Did climate scientists get it wrong?
A serious reality arrived on our doorstep this summer.
Many have asked if the climate scientists have got it wrong, when they publish their dire descriptions of what could await us if we don’t drastically cut greenhouse gas emissions. Surely it can’t be as bad as they say? Maybe they’ve made a mistake in the severity?
The question itself isn’t a dumb one, as scientists can make mistakes, and all scientific research is constantly evolving. But this summer’s chaotic weather, with nearly 50 degrees in both Canada and southern Europe, enormous forest fires in Siberia, floods in central Europe, and large scale glacial melting in Greenland, should make us remember this: the chance that scientists have made a mistake in the severity of their predictions can go in both directions.

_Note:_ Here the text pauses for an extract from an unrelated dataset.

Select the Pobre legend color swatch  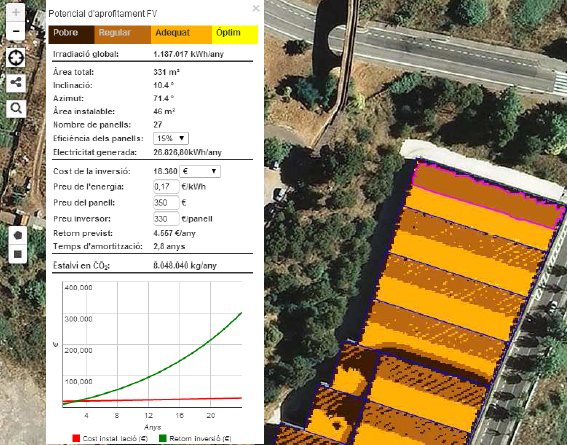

Maybe reality will be even worse than they had predicted? A conservative margin is built into climate research, as researchers are hesitant to incorporate factors which they don’t have solid numbers for yet. The result can be calculations which are overly conservative.

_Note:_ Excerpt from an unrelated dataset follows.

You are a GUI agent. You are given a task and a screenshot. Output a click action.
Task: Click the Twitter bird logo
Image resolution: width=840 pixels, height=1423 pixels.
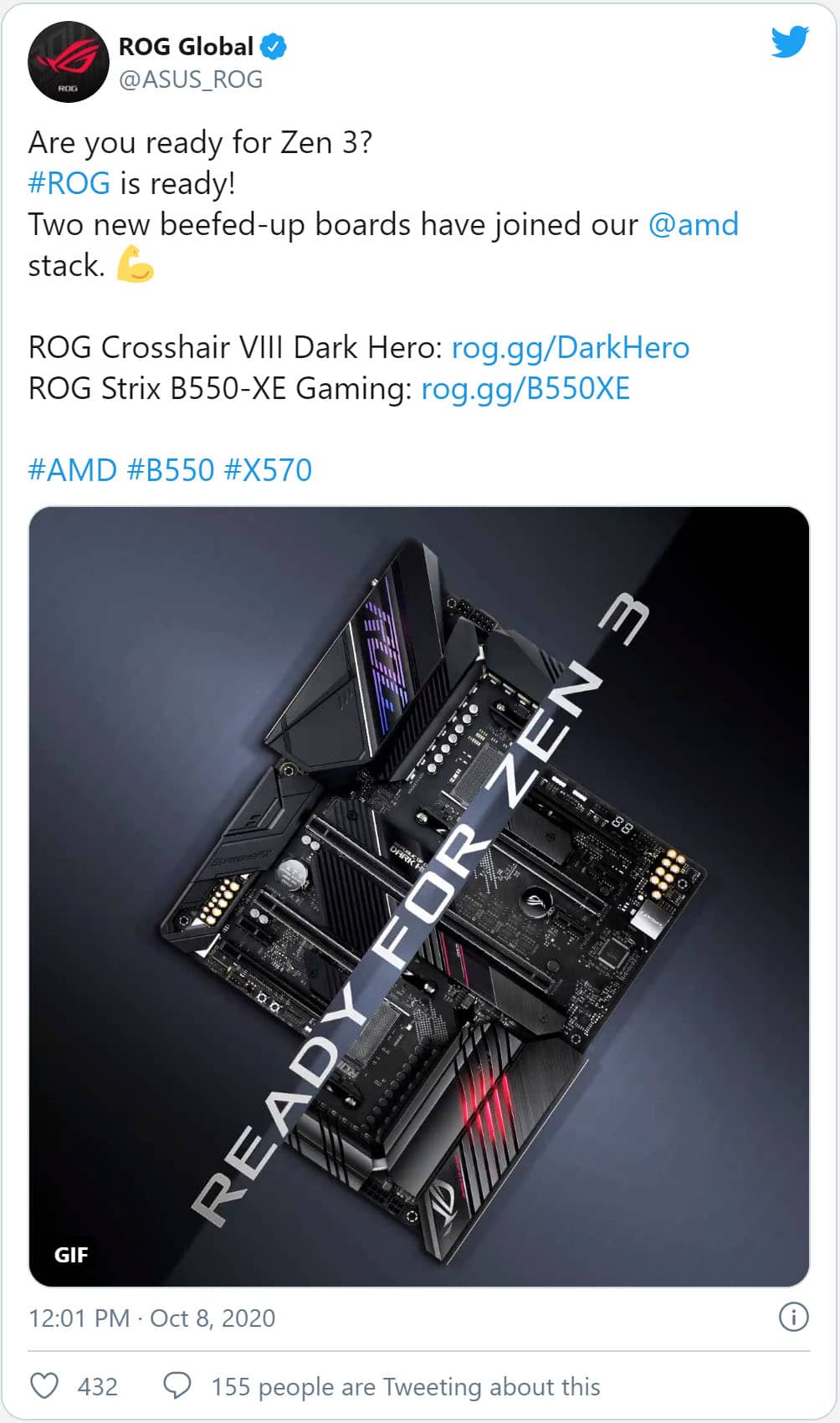(x=790, y=42)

A significant effort must transpire to reach the goal of restricting global warming to two degrees above pre-industrial levels, not to even mention the suggested target of 1.5 degrees. In addition, the numbers behind how much we must reduce emissions to reach this goal are built on a disturbingly unambitious threshold: they indicate a 50% chance of success toward the goal. This is a success rate much lower than we would otherwise have deemed acceptable for use in a standard risk evaluation.

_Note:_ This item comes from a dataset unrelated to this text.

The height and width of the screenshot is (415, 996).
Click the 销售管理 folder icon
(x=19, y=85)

We would never have built a bridge with a 50% chance of collapse, but we instead accept this failure rate when it concerns all of our futures.
The summer is over. Something isn’t right. Climate change paid us a visit a little bit earlier than we predicted, but the climate scientists weren’t as surprised as the rest of us. So far, their predictions have actually been rather spot on.
Our dreams of consumer growth into to the sky and beyond appears to lead us down into a nightmare. Now we need brave leaders. Now we need politicians that are both visionary and concrete. Norway has abnormally good opportunities to demonstrate the power of actions and to be an inspiring world leader.
This of course applies to everything we are actively pursuing, such as developing new technologies and implementing socially-equal climate tax systems, but also the damage we avoid doing, such as destroying wetlands, increasing traffic by building new motorways and runways, or searching for more oil.
Reality knocked on our door this summer. And if it knocks again, you should let the climate and environment decide which party you vote for in a Storting election, if it’s this year.